We've been having problems with our app where it runs out of memory when producing a CSV file. Specifically on big CSV files where there are more than 10k rows. We are using Spring Boot 2.0.8, and SuperCSV 2.4.0.
What would be the correct approach to handle these cases, so that our Spring MVC API does not crash due to OutOfMemoryException
.
Would SuperCSV be the cause of this problem? I'd imagine it's not but just in case.
I have been reading about @Async
, would it be a good idea to use it on this method as to open a separate thread?
Suppose I have the following method in a controller:
@RequestMapping(value = "/export", method = RequestMethod.GET)
public void downloadData(HttpServletRequest request,HttpServletResponse response) throws SQLException, ManualException, IOException, NoSuchMethodException, InvocationTargetException, IllegalAccessException {
List<?> data = null;
data = dataFetchService.getData();
ICsvBeanWriter csvWriter = new CsvBeanWriter(response.getWriter(), CsvPreference.STANDARD_PREFERENCE);
//these next lines handle the header
String[] header = getHeaders(data.get(0).getClass());
String[] headerLocale = new String[header.length];
for (int i = 0; i < header.length; i++)
{
headerLocale[i] = localeService.getLabel(this.language,header[i]);
}
//fix for excel not opening CSV files with ID in the first cell
if(headerLocale[0].equals("ID")) {
//adding a space before ID as ' ID' also helps
headerLocale[0] = headerLocale[0].toLowerCase();
}
csvWriter.writeHeader(headerLocale);
//the next lines handle the content
for (Object line : data) {
csvWriter.write(line, header);
}
csvWriter.close();
response.getWriter().flush();
response.getWriter().close();
}
The code:
data = dataFetchService.getData();
looks like it may consume a lot of memory. This list may be millions of records in size. Or if many users export at the same time,this will result in memory issues.
Since the dataFetchService is backed by a Spring data repository you should get the amount of records it will return and then get data one Pagable at a time.
Example : If there are 20,000 rows in the table you should get 1000 rows of data at a time 20 times and slowly build up your CSV.
You should also request your data in some order or your CSV may end up in random order.
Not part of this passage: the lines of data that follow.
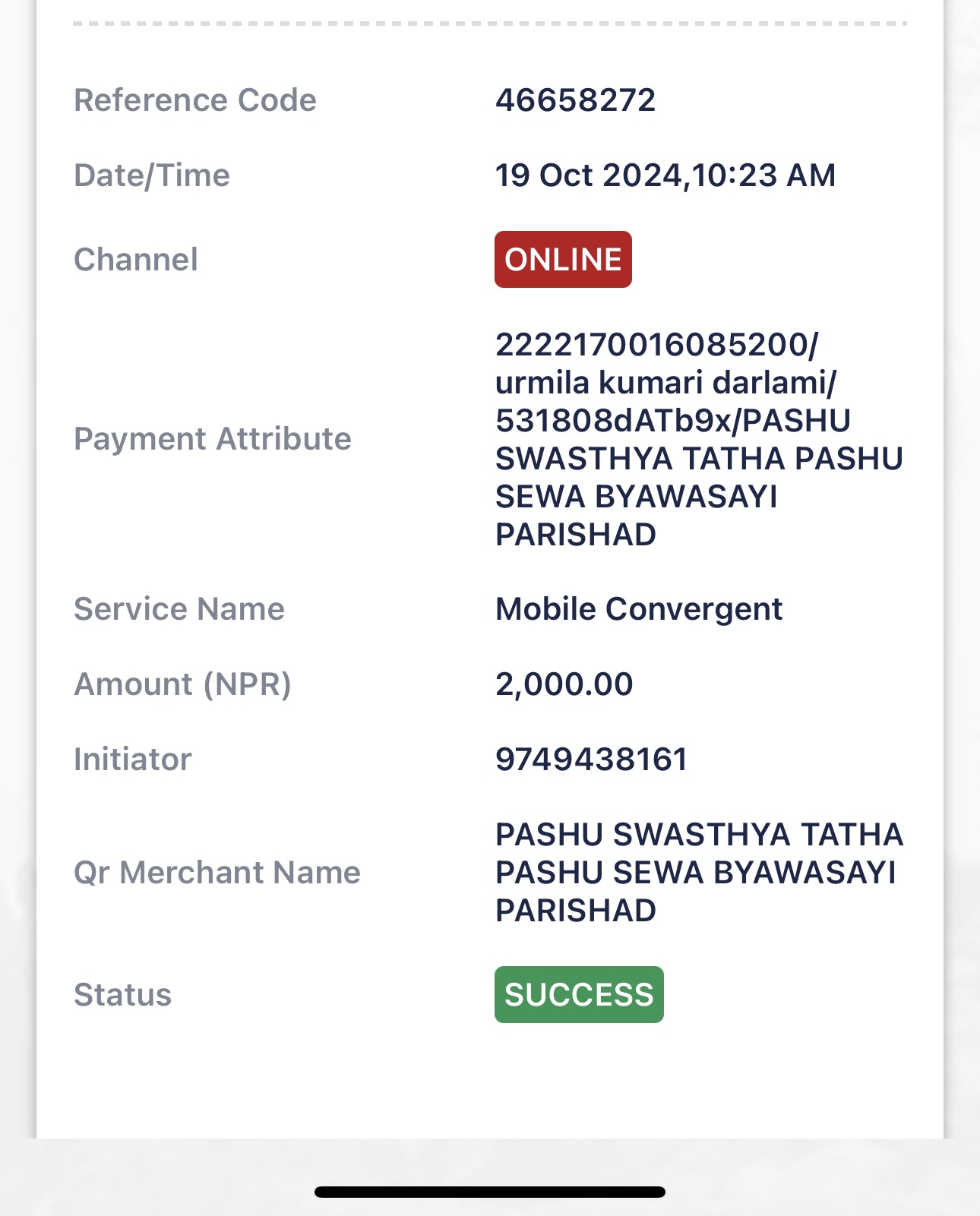Tap the Status label
This screenshot has width=980, height=1216.
click(x=123, y=995)
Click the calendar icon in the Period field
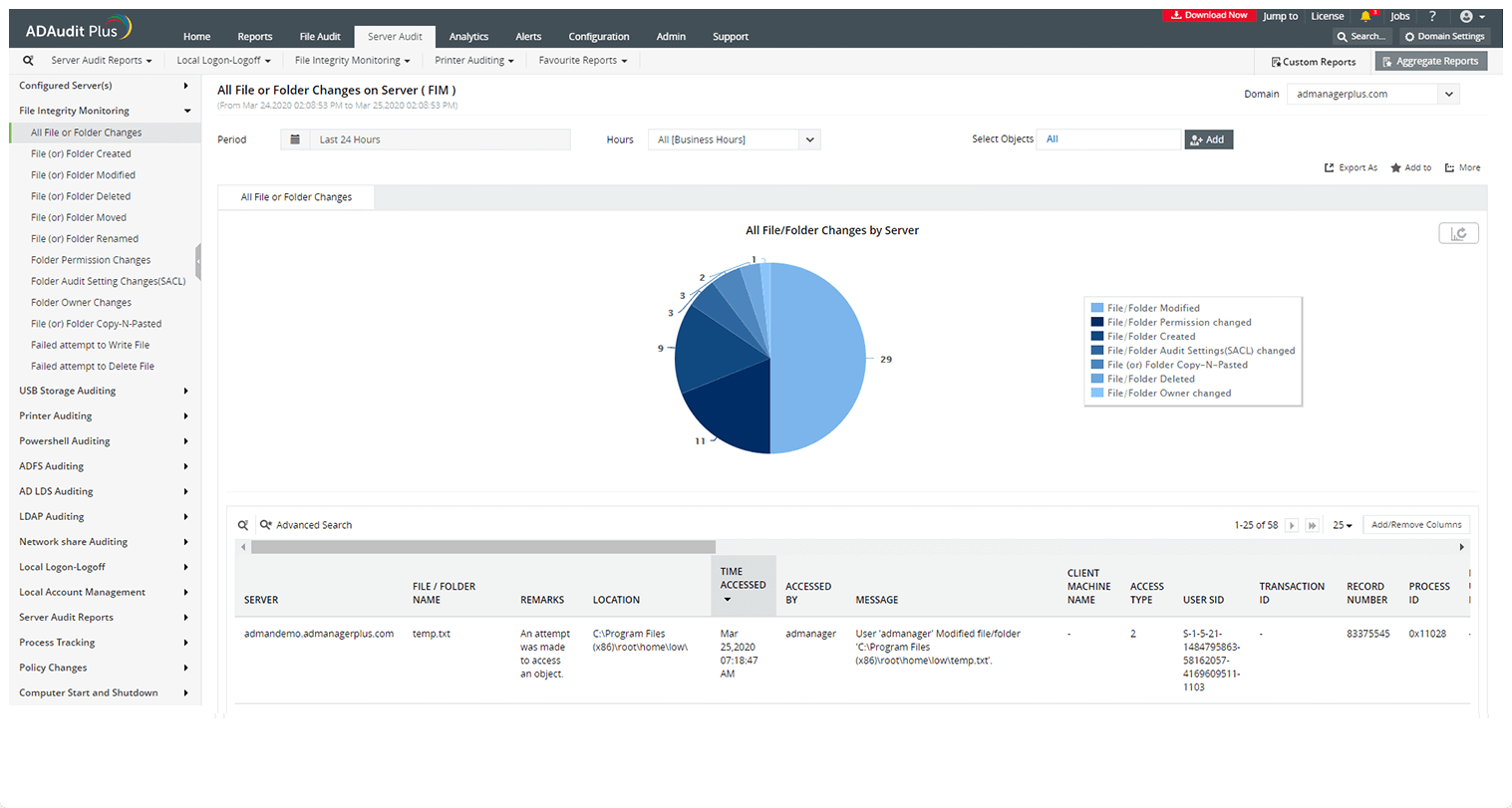Screen dimensions: 1512x808 click(295, 139)
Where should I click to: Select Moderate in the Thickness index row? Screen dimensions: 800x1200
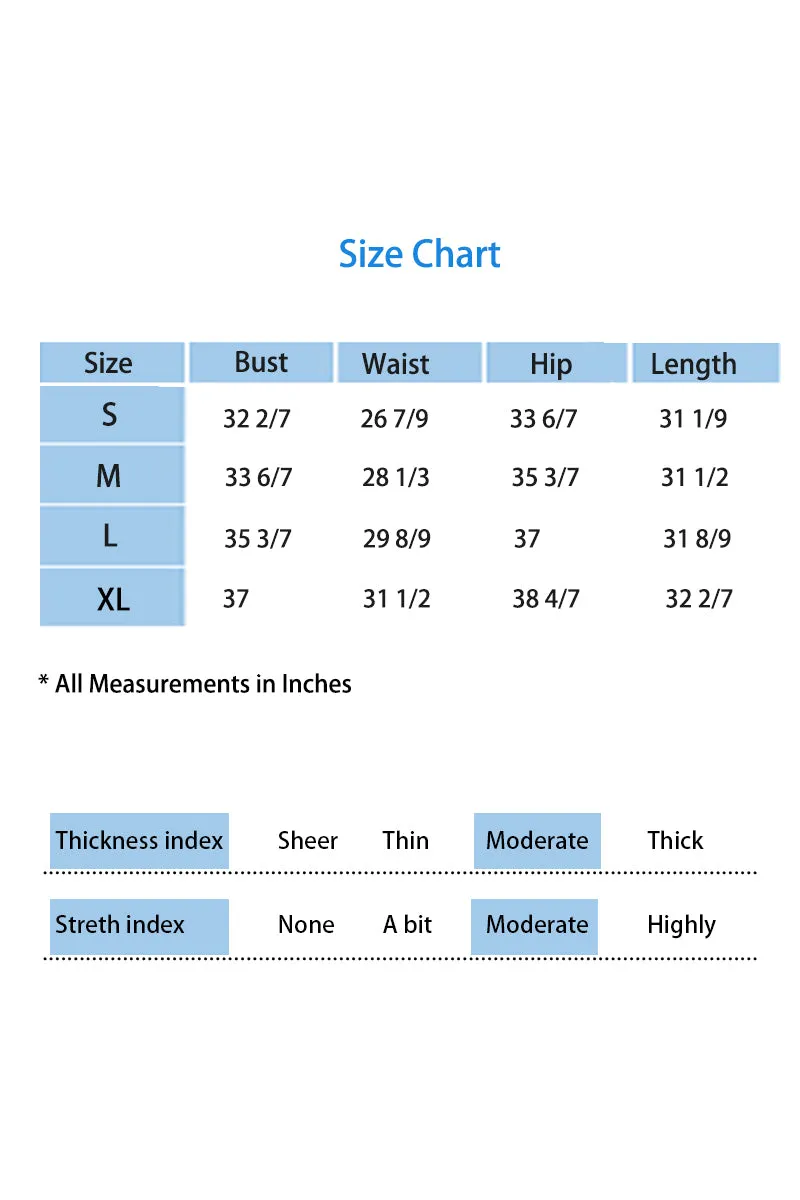(537, 840)
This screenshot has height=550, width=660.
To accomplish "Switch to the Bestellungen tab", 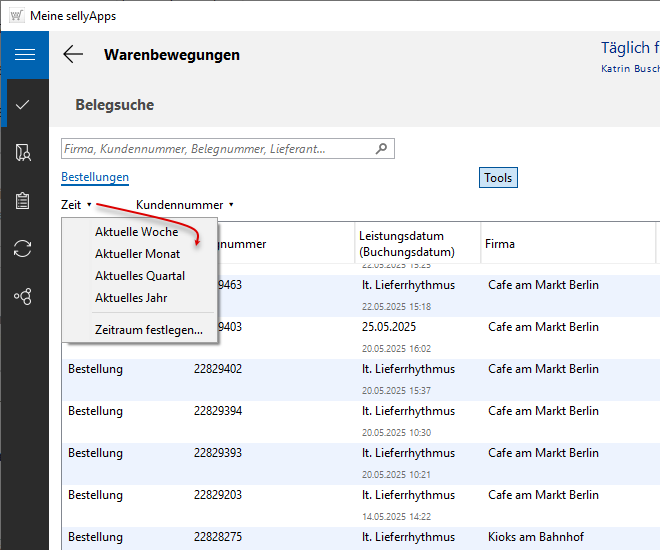I will 95,177.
Look at implementing PagingAndSortingRepository on your repository
Example Application
Product.java
import javax.persistence.Entity;
import javax.persistence.Id;
import lombok.AllArgsConstructor;
import lombok.Data;
import lombok.NoArgsConstructor;
@Entity
@Data
@NoArgsConstructor
@AllArgsConstructor
public class Product {
@Id
private long id;
private String name;
}
ProductRepository.java
import org.springframework.data.repository.PagingAndSortingRepository;
public interface ProductRepository extends PagingAndSortingRepository<Product, Integer> {
}
MyRest.java
import java.io.IOException;
import java.util.List;
import javax.servlet.http.HttpServletResponse;
import lombok.RequiredArgsConstructor;
import org.springframework.beans.factory.annotation.Autowired;
import org.springframework.data.domain.Page;
import org.springframework.data.domain.PageRequest;
import org.springframework.data.domain.Pageable;
import org.springframework.data.domain.Sort;
import org.springframework.web.bind.annotation.RequestMapping;
import org.springframework.web.bind.annotation.RestController;
import org.supercsv.io.CsvBeanWriter;
import org.supercsv.io.ICsvBeanWriter;
import org.supercsv.prefs.CsvPreference;
@RestController
@RequiredArgsConstructor
public class MyRest {
@Autowired
private ProductRepository repo;
private final int PAGESIZE = 1000;
@RequestMapping("/")
public String loadData() {
for (int record = 0; record < 10_000; record += 1) {
repo.save(new Product(record, "Product " + record));
}
return "Loaded Data";
}
@RequestMapping("/csv")
public void downloadData(HttpServletResponse response) throws IOException {
response.setContentType("text/csv");
String[] header = {"id", "name"};
ICsvBeanWriter csvWriter = new CsvBeanWriter(response.getWriter(), CsvPreference.STANDARD_PREFERENCE);
csvWriter.writeHeader(header);
long numberRecords = repo.count();
for (int fromRecord = 0; fromRecord < numberRecords; fromRecord += PAGESIZE) {
Pageable sortedByName = PageRequest.of(fromRecord, PAGESIZE, Sort.by("name"));
Page<Product> pageData = repo.findAll(sortedByName);
writeToCsv(header, csvWriter, pageData.getContent());
}
csvWriter.close();
response.getWriter().flush();
response.getWriter().close();
}
private void writeToCsv(String[] header, ICsvBeanWriter csvWriter, List<Product> pageData) throws IOException {
for (Object line : pageData) {
csvWriter.write(line, header);
}
}
}
1) Load data by calling
curl http://localhost:8080
2) Download CSV
curl http://localhost:8080/csv